- _ABOUT THIS EXERCISE_: Work out how many lines of the records hold the string "Accueil", and reply with that number alone.

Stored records
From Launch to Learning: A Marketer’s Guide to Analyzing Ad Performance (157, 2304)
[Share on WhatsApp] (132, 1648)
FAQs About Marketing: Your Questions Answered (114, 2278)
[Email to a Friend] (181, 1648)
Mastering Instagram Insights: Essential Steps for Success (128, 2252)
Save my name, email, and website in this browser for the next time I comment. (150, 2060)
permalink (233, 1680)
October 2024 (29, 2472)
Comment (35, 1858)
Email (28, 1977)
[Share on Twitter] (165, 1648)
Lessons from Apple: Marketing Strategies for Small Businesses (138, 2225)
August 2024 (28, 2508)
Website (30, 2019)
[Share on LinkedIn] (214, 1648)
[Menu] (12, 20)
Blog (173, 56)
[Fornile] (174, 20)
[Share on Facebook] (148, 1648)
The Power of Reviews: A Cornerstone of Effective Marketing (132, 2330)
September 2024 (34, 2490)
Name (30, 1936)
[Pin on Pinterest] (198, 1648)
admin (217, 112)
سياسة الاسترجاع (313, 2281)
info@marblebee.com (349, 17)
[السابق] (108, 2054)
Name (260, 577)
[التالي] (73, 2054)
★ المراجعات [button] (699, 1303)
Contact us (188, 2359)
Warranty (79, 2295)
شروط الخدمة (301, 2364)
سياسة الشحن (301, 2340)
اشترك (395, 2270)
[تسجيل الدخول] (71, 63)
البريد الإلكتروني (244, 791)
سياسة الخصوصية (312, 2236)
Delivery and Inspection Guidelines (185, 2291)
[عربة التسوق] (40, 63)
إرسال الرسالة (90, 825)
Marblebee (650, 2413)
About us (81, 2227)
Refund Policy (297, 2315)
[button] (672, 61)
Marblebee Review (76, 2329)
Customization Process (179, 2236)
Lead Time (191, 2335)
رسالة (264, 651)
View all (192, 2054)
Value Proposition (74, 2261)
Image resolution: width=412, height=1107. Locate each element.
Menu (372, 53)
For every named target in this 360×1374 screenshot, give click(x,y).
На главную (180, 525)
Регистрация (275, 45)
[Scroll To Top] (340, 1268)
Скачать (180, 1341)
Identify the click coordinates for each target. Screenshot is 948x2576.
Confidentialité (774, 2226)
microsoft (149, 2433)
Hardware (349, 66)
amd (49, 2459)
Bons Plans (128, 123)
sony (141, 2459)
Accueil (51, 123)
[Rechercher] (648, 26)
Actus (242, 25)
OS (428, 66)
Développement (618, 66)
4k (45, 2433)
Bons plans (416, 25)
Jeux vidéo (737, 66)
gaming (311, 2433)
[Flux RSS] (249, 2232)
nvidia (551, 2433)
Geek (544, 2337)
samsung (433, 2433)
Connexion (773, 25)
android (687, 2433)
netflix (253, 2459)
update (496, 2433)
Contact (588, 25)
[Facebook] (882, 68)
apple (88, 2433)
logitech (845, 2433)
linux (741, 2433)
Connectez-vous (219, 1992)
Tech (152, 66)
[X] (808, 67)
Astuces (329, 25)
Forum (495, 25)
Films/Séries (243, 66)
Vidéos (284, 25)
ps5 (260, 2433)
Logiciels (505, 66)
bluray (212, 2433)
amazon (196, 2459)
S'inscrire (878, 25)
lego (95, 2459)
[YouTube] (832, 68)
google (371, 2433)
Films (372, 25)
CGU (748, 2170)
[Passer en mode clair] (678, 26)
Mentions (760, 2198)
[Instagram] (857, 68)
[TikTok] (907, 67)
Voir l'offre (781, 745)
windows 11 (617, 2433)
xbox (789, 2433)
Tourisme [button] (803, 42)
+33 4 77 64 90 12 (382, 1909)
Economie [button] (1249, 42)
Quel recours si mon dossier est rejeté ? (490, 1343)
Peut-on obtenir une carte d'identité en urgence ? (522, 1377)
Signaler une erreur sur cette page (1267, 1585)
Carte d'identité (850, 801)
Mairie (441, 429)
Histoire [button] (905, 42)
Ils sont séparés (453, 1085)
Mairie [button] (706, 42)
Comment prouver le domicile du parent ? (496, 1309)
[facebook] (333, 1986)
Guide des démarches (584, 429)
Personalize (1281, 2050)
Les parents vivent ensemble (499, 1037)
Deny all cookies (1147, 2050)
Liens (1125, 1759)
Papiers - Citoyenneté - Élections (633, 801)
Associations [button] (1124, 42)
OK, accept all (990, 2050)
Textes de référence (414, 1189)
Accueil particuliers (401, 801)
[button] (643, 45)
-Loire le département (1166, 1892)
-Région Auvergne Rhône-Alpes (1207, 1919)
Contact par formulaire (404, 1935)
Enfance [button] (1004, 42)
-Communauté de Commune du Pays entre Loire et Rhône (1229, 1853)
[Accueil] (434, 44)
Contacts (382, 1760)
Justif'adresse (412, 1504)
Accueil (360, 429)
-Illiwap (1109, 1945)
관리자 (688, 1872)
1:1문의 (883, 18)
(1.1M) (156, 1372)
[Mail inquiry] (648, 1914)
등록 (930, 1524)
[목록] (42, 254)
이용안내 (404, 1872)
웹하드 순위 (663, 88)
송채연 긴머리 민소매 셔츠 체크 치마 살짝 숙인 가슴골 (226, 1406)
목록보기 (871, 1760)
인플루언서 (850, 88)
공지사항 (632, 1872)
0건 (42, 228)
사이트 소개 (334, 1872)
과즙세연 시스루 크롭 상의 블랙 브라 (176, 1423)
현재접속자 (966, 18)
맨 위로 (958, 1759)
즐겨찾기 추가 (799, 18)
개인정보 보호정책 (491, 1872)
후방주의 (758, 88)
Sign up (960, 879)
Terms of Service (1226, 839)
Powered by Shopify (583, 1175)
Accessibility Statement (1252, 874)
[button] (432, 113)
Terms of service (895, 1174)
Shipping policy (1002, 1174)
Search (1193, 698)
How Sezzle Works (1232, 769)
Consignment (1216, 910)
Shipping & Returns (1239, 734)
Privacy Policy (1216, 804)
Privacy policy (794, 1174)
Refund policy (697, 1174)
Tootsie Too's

- _RESULT_: 4